Disclaimer: I do not own The 100 or any of its characters.
Author's note: at the end.
WAR ON ICE
A time long ago.
The sun shone bright on Lexa's skin as she laid out on a rock near the river, drying off from a late afternoon wash. She had a break in her schedule today. Anya didn't need her to go on patrol with her or join a hunt, and there were no other duties that Lexa needed to assist with. "Consider yourself spared," Anya had drawled, in her sardonically-affectionate manner that wouldn't seem affectionate to literally anyone else.
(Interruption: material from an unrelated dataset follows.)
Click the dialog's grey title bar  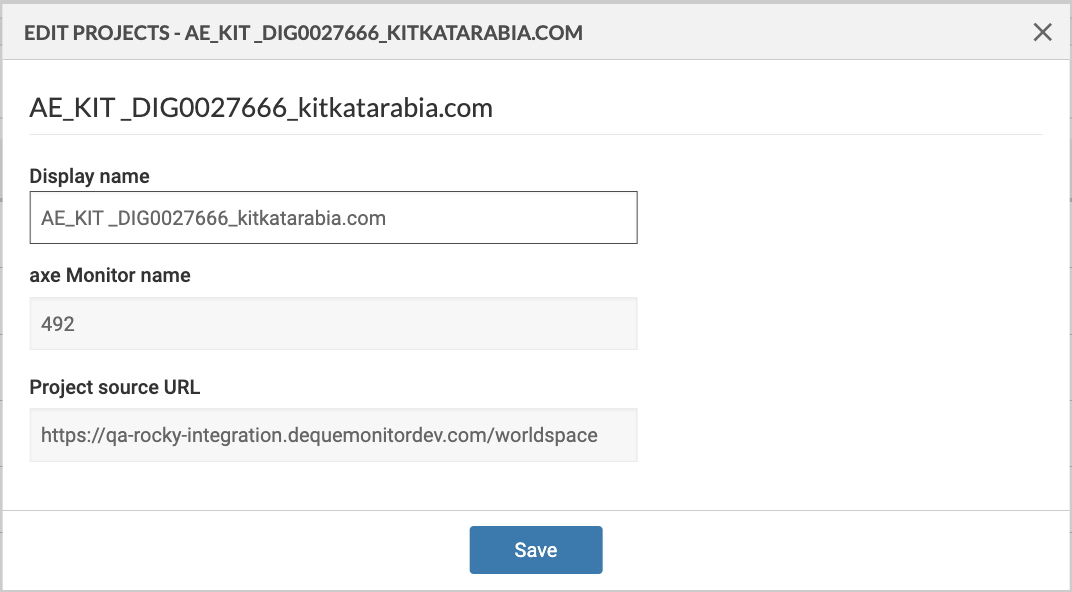[800, 33]
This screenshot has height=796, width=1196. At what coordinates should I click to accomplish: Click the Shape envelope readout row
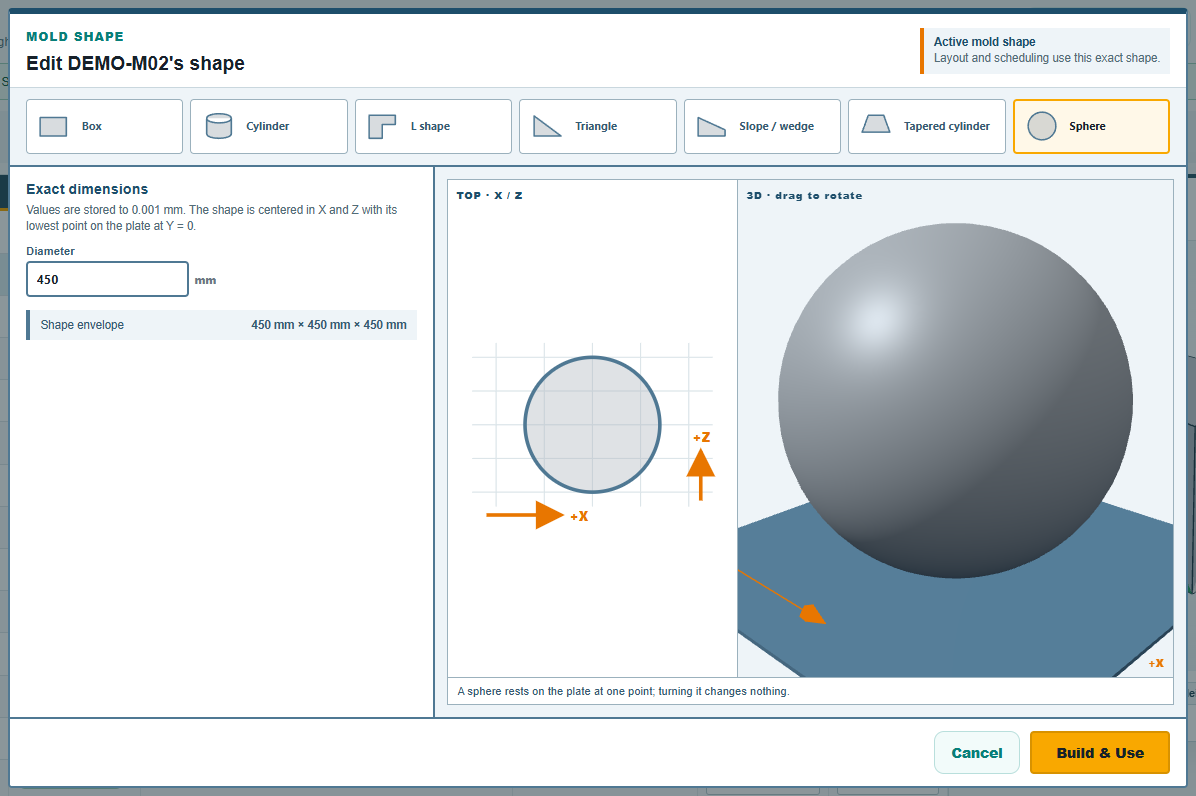pyautogui.click(x=222, y=325)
So Lexa had hooted and raced over to the water, but not before making a stop to a certain housing unit at the edge of Polis, conveniently located on her way.
"Costia?" Lexa asked, yawning and turning on her side to face her rock-lounging companion. Costia's eyes were closed as she continued to bathe in the sun. Her light brown hair was strewn over the edge of the rock, tangled with half-dried curls. Lexa wanted to reach out and tease through them, as she did on occasion when she and Costia had time together. She looked so comfortable, so at peace-as if she hadn't a single care in the world.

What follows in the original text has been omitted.